GLISK studio & gallery

Before coronavirus struck in early 2020, I had been following a path towards something which I wasn’t even sure was going to turn out. I mean it was an exploratory thing in its own right. In an attempt to re-set my life, to escpape old complications and move towards something which I could see clearly, something simple and pure and in which I could just be. I just took an action, based on the reality of my life, a mum, living in a small town in Fife, having been involved with community volunteering and community based work, the children being where they are at school, and being who they are personality wise, and a husband also bit risk averse, and having made a commitment to live above my parents. I also have struggled with mental health since a traumatic accident in 2016, and eyesight loss making lots of things just so much more damned difficult, exhausting, depressing. Unable to drive anymore I take the train places from the radius of where I live and tried to work out what I wanted to do. I guess in my heart what I really want is to live in the perfect situation and have a beautiful studio in my garden. But, I live where I live and we didn’t move again and create more upheaval, and where I am is nice but I have an antisocial neighbour, who makes us feel that I don’t really want to stay here forever. it doesn’t feel idyllic with this situation.

I bought a shop in Burntisland with the money I got for the accident. I liked Burntisland when I visited, it felt like an escape from my life, it feels forward looking rather than run by elderly small towners. I felt like it wanted something, a way of life with great things, good cafes, good coffee, places to meet and discuss the future, a way of doing things with potential, a buzz about it for this thing that I wanted. I met lots of people there and was settling in well, although not meeting with the local ‘influencers’ who seem to be everywhere now-adays. If you get in with them and they notice you and talk about you then you feel you’ve made it.

But the lockdown has felt like this has drawn a halt to the plan, I mean, the whole reason it appealed was that it created for me a new feeling of community, while allowing me to do something very much based around what I wanted, no compromise, no sense of duty or ‘should’ about it. Just gloriously, eccentrically, unapologicacally how I wanted it. I mean i’ve got that part, but the audience part, which always was the tricky part that I wasn’t willing to try and control, that has fallen apart.

How do I feel when I think about the way forward?
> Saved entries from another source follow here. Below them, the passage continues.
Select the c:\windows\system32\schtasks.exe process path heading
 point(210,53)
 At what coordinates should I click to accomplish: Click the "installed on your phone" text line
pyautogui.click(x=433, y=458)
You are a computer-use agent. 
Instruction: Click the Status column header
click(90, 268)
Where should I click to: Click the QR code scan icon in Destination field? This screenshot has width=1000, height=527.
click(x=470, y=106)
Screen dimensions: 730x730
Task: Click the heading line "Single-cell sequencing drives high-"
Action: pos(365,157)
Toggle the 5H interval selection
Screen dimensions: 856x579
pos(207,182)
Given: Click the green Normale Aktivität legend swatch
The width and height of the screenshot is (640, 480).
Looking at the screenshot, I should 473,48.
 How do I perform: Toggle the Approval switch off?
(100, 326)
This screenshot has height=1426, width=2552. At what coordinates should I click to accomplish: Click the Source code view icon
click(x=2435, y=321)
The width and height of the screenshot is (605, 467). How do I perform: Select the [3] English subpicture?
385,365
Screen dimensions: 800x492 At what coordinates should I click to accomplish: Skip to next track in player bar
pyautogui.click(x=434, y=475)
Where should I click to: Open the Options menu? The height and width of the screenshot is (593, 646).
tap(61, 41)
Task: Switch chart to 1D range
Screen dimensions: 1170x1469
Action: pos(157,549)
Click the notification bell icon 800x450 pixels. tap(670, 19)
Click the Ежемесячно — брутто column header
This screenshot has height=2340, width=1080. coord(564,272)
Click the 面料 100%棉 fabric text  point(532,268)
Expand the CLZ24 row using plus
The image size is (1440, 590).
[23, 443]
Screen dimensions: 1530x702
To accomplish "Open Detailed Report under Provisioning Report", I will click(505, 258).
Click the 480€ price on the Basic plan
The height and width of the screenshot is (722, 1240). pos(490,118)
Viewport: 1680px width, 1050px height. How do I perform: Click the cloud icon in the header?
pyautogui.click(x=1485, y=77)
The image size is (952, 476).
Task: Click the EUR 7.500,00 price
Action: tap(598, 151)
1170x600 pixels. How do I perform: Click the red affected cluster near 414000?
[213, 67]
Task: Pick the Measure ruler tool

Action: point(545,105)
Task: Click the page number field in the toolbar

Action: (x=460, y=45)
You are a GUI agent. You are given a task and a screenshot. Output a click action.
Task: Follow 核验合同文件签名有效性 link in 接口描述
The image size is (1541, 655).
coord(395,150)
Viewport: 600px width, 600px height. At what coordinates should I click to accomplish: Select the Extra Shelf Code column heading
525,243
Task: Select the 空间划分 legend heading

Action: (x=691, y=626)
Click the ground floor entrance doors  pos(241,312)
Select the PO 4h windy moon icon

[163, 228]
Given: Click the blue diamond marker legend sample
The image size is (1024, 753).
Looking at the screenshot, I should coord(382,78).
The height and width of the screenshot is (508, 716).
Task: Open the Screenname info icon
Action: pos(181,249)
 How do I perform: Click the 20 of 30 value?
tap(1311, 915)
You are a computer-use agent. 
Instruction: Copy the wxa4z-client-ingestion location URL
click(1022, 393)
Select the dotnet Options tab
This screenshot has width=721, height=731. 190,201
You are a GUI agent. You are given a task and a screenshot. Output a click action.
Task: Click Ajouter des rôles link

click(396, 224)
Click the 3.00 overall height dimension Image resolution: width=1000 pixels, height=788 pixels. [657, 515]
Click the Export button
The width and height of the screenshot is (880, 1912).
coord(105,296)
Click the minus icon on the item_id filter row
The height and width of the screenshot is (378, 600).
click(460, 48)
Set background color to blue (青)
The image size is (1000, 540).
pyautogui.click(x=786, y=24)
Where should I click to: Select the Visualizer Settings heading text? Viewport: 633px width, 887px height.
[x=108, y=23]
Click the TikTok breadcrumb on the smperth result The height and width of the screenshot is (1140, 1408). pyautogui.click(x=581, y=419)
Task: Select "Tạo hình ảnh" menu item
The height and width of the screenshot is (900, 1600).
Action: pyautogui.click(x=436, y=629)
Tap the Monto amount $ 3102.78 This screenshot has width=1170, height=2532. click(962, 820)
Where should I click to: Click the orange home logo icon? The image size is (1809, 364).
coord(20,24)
I feel fear and shame. These are two emotions I am wrestling with. I went to extraordinary lengths to fight these emotions. I want to be fundamentally different and not feel them. At least, not feel them in this situation. I have felt real, terrifying fear. I don’t want to feel a lingering sense of fear, or rather I want it to be acknowledged as a major emotion, not as a snivelling one under the duvet, hiding away. Fear trumps the ordinary confidence of the unimaginative. Live with fear, allow it to drip on your canvas. I don’t want smug control. Anyway…

Shame is another thing. You should feel shame when you’ve done something wrong, something evil. You should feel shame when you are aware of the harm you’re causing others but you don’t care. Those who should feel shame can’t feel it. That’s the problem. I’ve made mistakes, I’ve done wrong. But in the scheme of things they’re small fry. So why do I feel shame so much? I feel shame because what I do doesn’t match up. its a bullied person’s feeling. Those who are bullies want others to feel their shame. And we do. I feel like this when I think about my art. Not in comparison to Big Names, no I feel quite comfortable there, because working hard and having integrity are all you can really do with art. No I feel shame when I think of the expectations of others FOR WHOM I HAVE LITTLE RESPECT. What the fuck is wrong with me? I have done this whole things just to work on that feeling. I want to feel totally shameless. Don’t like my art? Move along then. Think I should make my gallery more like you envisage such things? Too bad. Think that people should join in on high streets in a way you approve of? Nuh-uh its not going to happen. This is mine. I bought it with blood money. I got this money because I went right up to the edge of death and insanity. You can’t pay enough filthy lucre to make that ok in a heartbeat. I’ve had gruelling months instead. I’m the one who has had to do all the work.